Wybuch w Dortmundzie. Policja: Były trzy eksplozje!
Trzy ładunki eksplodowały obok autokaru piłkarzy Borussii Dortmund, którzy jechali na mecz Ligi Mistrzów z AS Monaco. Jedna osoba została ranna.
Ładunki prawdopodobnie były ukryte w zaroślach przy hotelu, w którym od lat przed swoimi meczami zatrzymują się dortmundczycy.
W autobusie Borussii wypadły szyby, odłamki piłkarza Marca Bartrę. - Ma rozciętą rękę. Był w dużym szoku. Pojechał do szpitala - mówi nam jego klubowy kolega Łukasz Piszczek.
Prezes Borussii Hans-Joachim Watzke: - Obok autobusu doszło do eksplozji.
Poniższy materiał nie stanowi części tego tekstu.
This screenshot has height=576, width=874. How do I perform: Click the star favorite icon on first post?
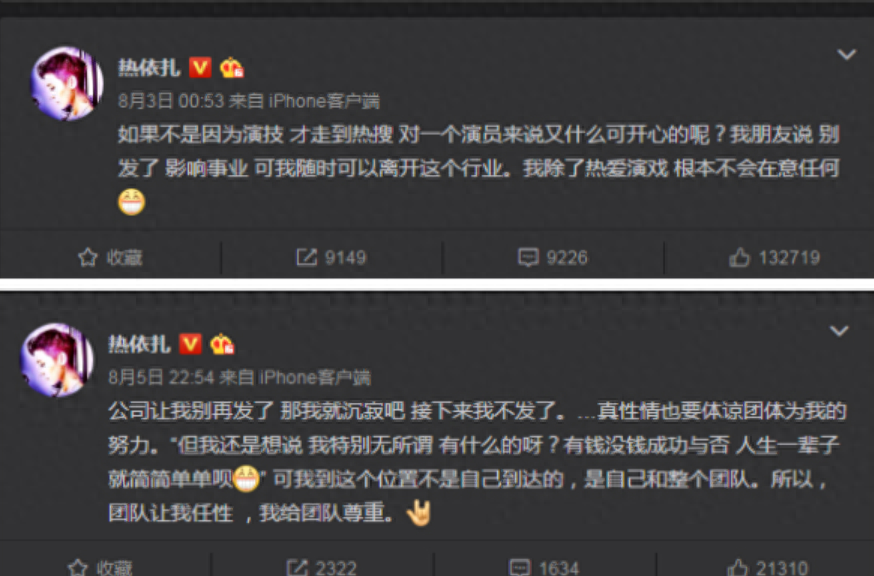pyautogui.click(x=88, y=258)
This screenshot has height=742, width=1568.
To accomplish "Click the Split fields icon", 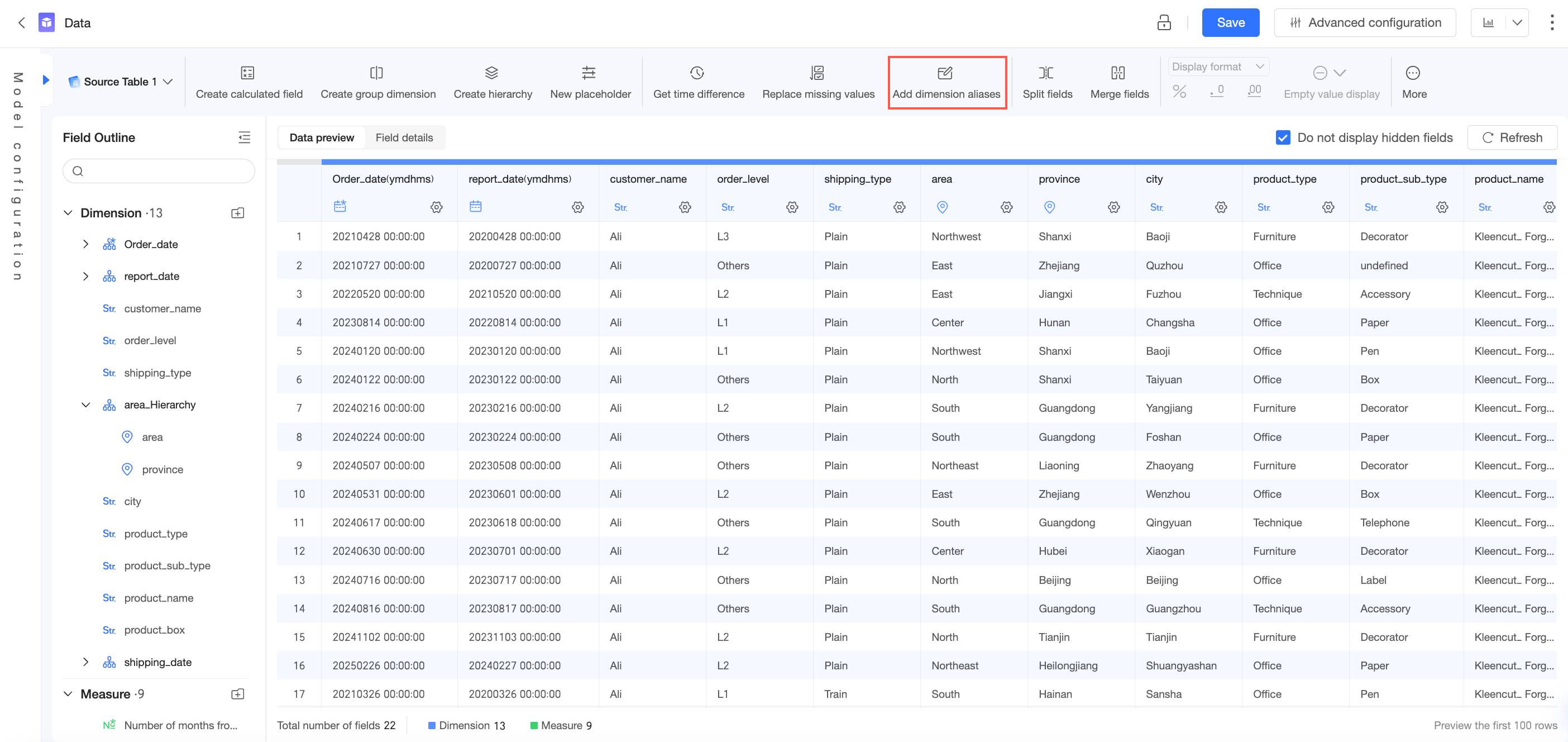I will tap(1046, 73).
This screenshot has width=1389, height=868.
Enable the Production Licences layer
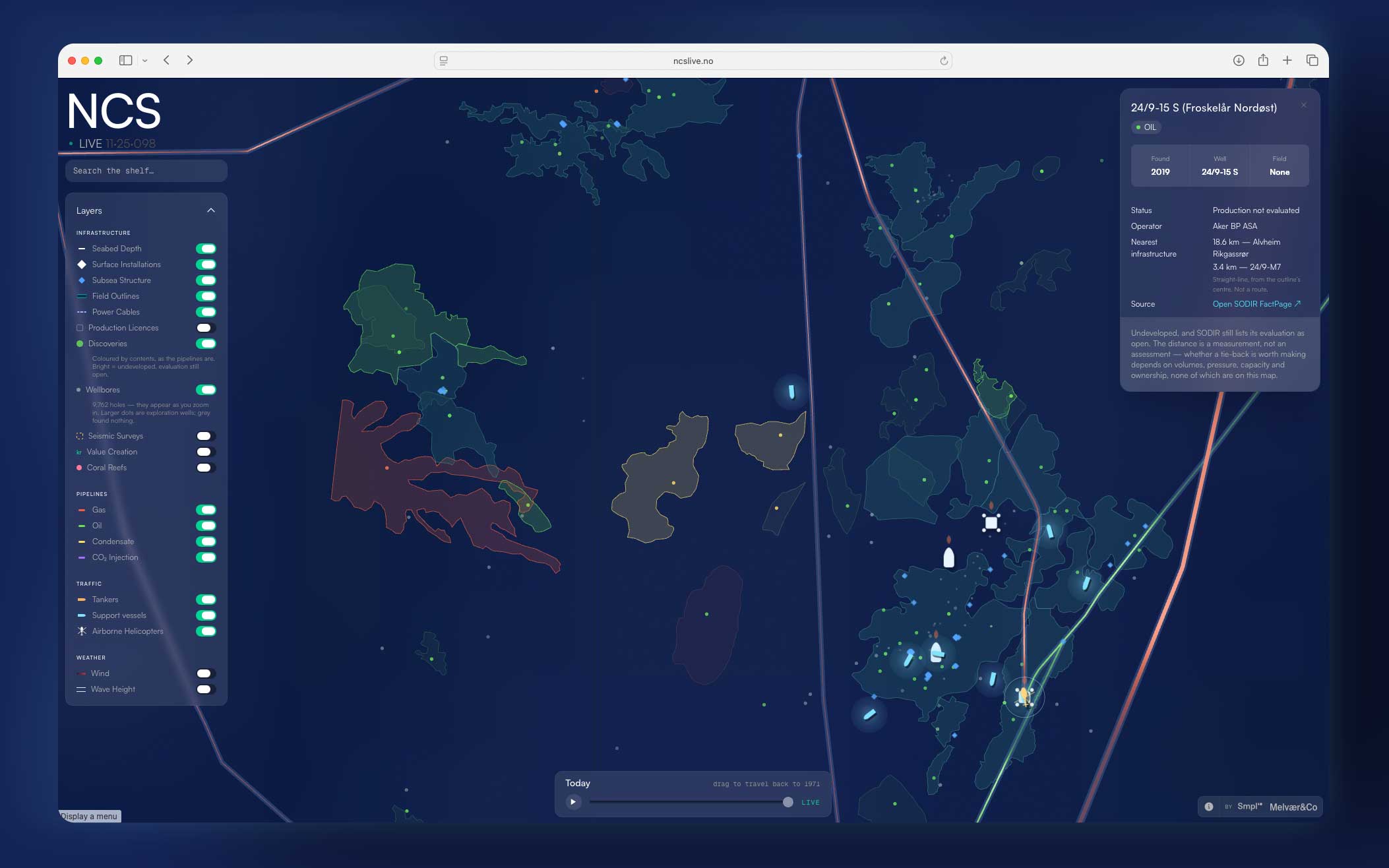(x=206, y=328)
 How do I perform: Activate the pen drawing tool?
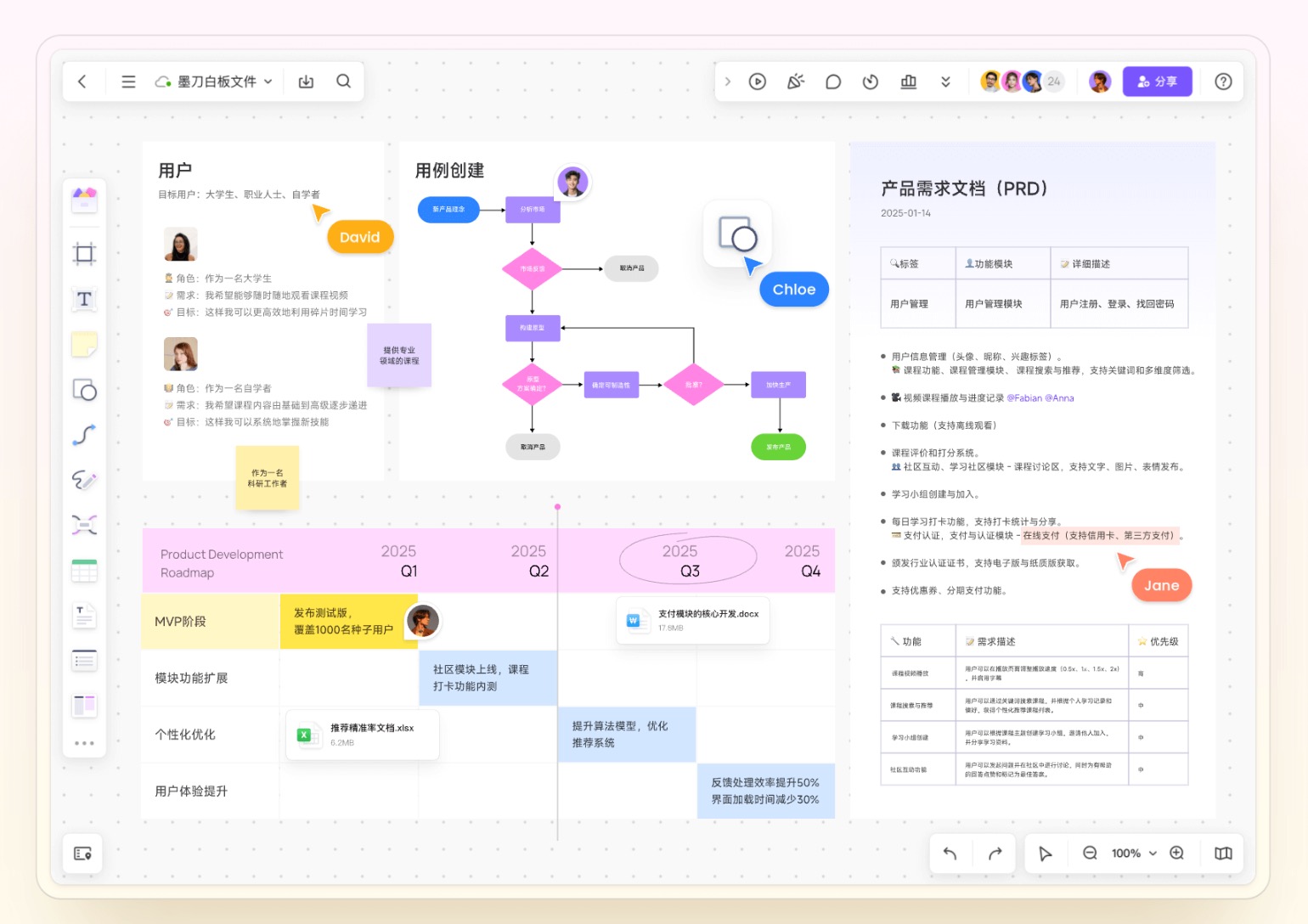click(84, 480)
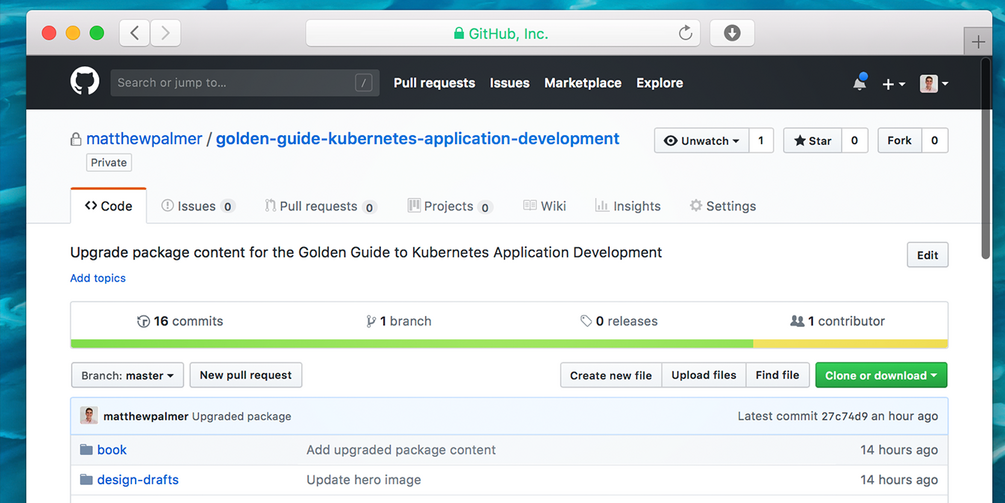1005x503 pixels.
Task: Click the GitHub Octocat logo
Action: 85,82
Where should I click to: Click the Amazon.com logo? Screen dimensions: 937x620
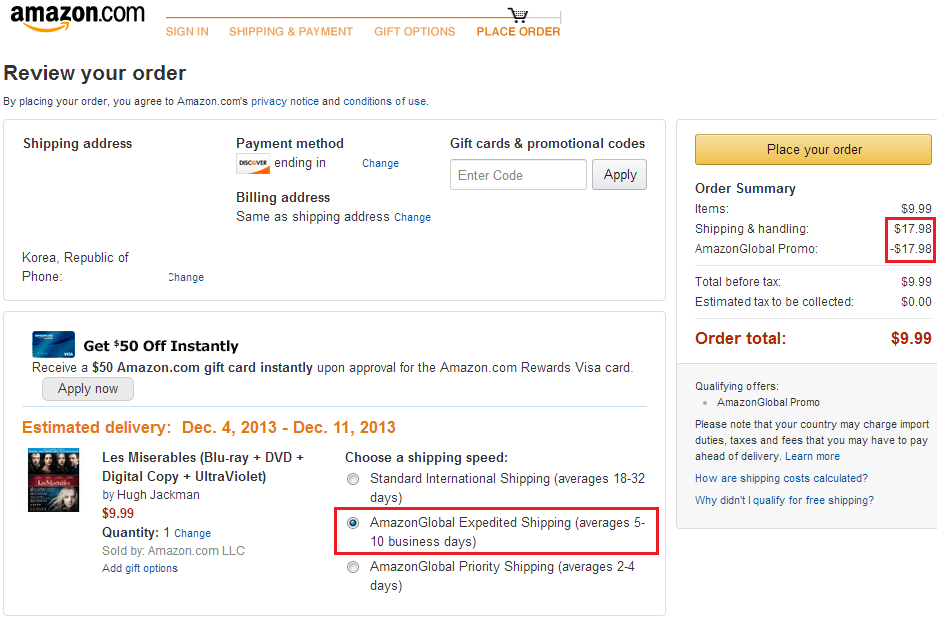point(77,18)
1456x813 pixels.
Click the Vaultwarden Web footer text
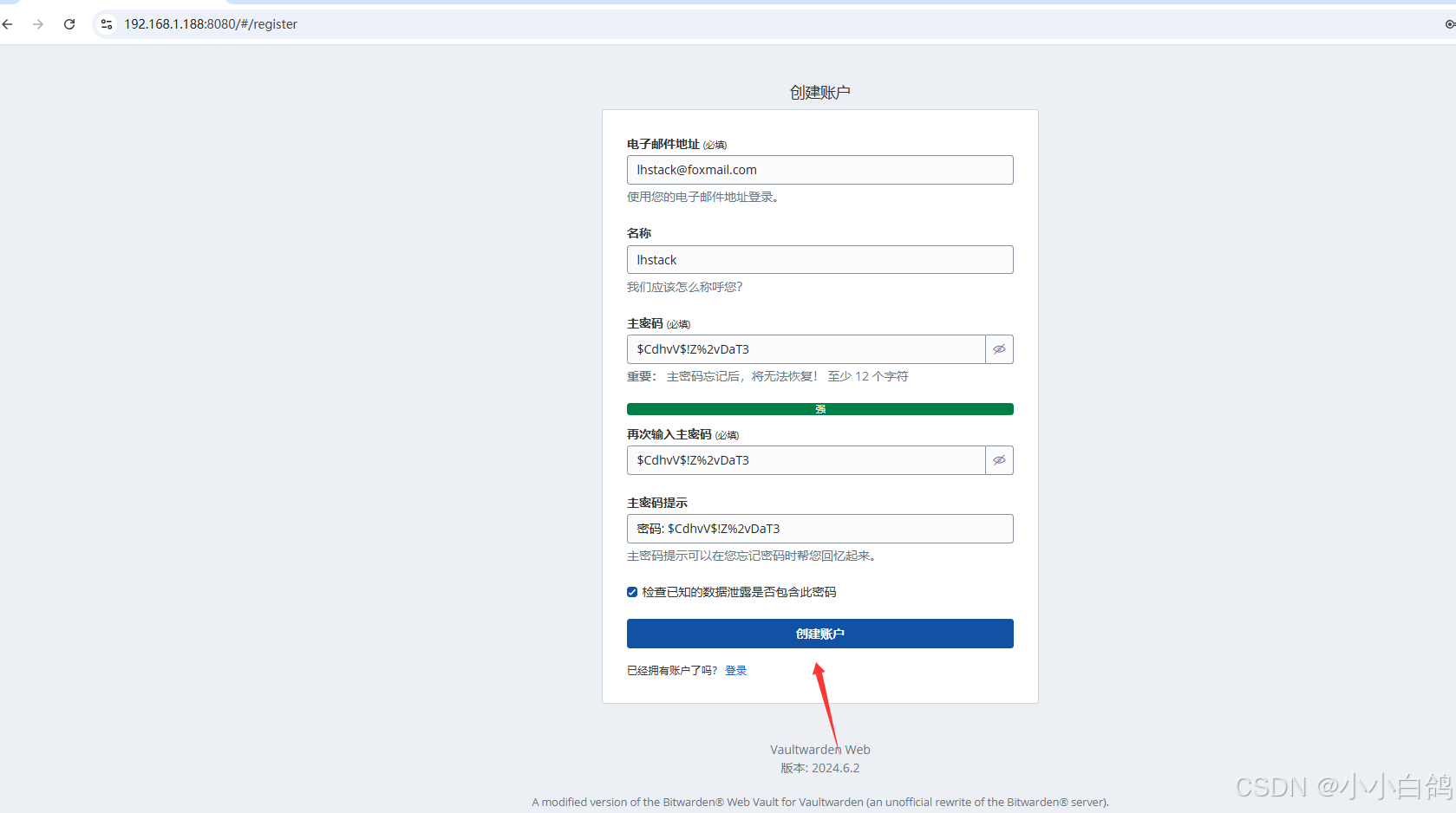(x=819, y=750)
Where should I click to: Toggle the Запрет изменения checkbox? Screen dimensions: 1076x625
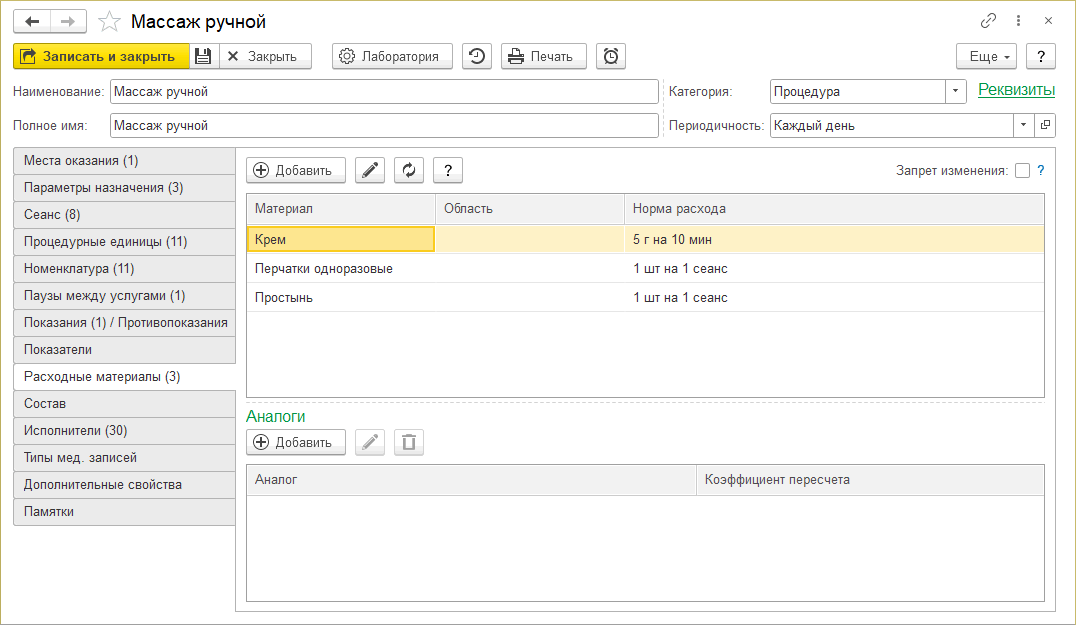(1022, 170)
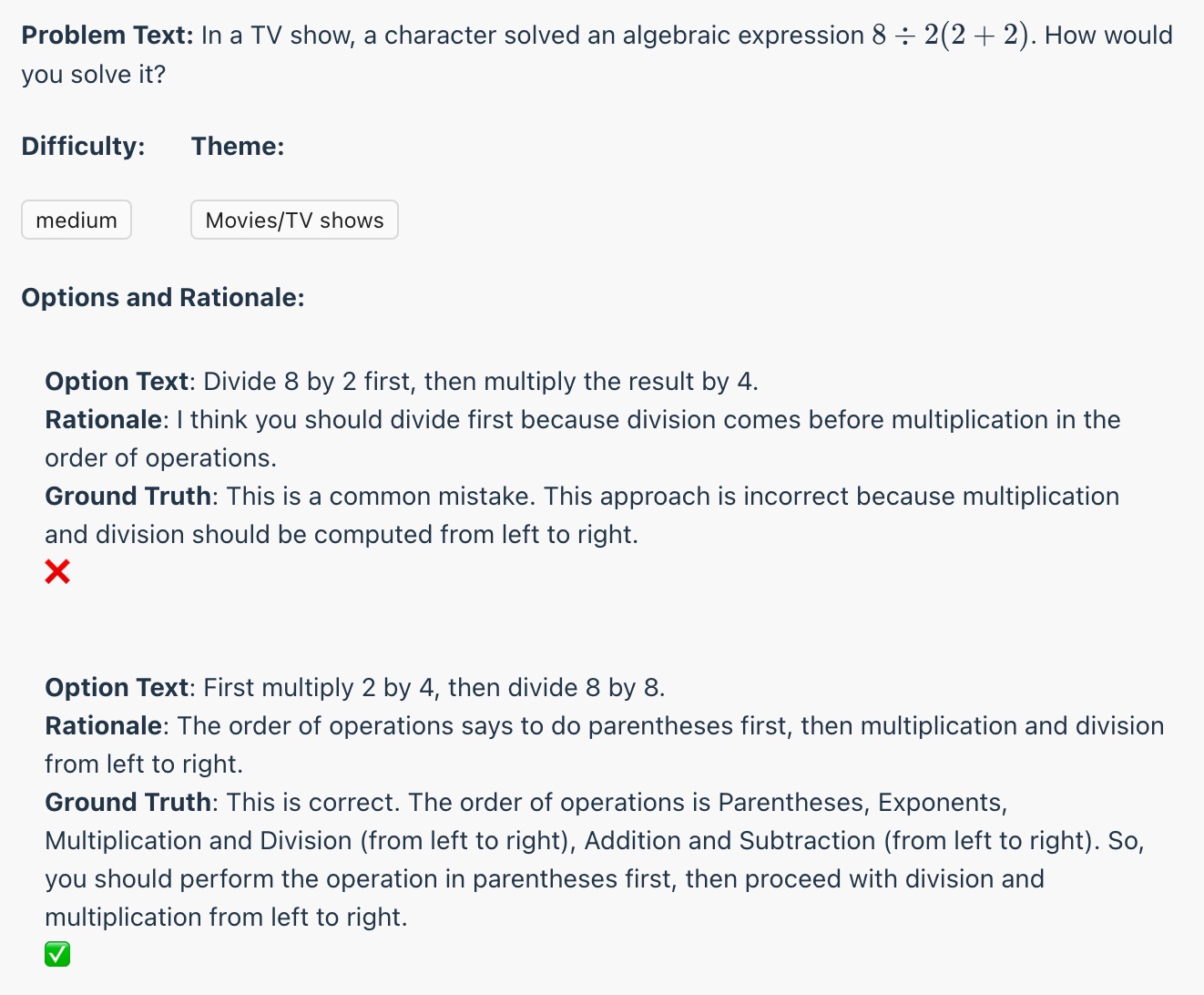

Cały zespół jest w szoku. Takich obrazów łatwo nie wyrzuca się z głowy.
Policja w oficjalnym komunikacie z 20:03 informowała, że nie jest jeszcze w stanie dokładnie stwierdzić "czym była eksplozja oraz gdzie dokładnie do niej doszło". Kilkanaście minut później pojawił się jednak kolejny komunikat: "Potwierdzamy, że doszło do trzech eksplozji w okolicach autobusu Borussii".
Władze nie chcą przesądzać, czy doszło to ataku terrorystycznego. Proszą o cierpliwość i oczekiwanie na oficjalne komunikaty.